Problem details >>
Retype every entry exactly, down to the last character.

Provided information >>
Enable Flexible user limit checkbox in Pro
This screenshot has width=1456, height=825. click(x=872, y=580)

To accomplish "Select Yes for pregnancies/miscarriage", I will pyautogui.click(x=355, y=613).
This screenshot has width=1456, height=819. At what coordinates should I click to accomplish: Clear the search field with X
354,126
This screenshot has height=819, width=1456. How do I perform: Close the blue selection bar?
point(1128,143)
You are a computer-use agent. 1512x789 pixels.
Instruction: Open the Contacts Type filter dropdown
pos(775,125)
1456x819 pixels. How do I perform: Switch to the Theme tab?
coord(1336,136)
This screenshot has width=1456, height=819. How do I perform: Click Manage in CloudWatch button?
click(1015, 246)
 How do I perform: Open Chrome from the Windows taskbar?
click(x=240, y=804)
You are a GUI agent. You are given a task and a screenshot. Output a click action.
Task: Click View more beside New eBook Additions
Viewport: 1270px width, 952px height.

Result >>
Enable Flexible user limit checkbox in Pro
This screenshot has width=1456, height=825. click(x=872, y=580)

To accomplish "Select Yes for pregnancies/miscarriage", I will pyautogui.click(x=355, y=613).
This screenshot has width=1456, height=819. At what coordinates should I click to accomplish: Clear the search field with X
354,126
This screenshot has height=819, width=1456. How do I perform: Close the blue selection bar?
point(1128,143)
You are a computer-use agent. 1512x789 pixels.
Instruction: Open the Contacts Type filter dropdown
pos(775,125)
1456x819 pixels. How do I perform: Switch to the Theme tab?
coord(1336,136)
This screenshot has width=1456, height=819. How do I perform: Click Manage in CloudWatch button?
click(1015, 246)
 How do I perform: Open Chrome from the Windows taskbar?
click(x=240, y=804)
You are a GUI agent. You are given a task and a screenshot. Output a click action.
Task: Click View more beside New eBook Additions
Viewport: 1270px width, 952px height.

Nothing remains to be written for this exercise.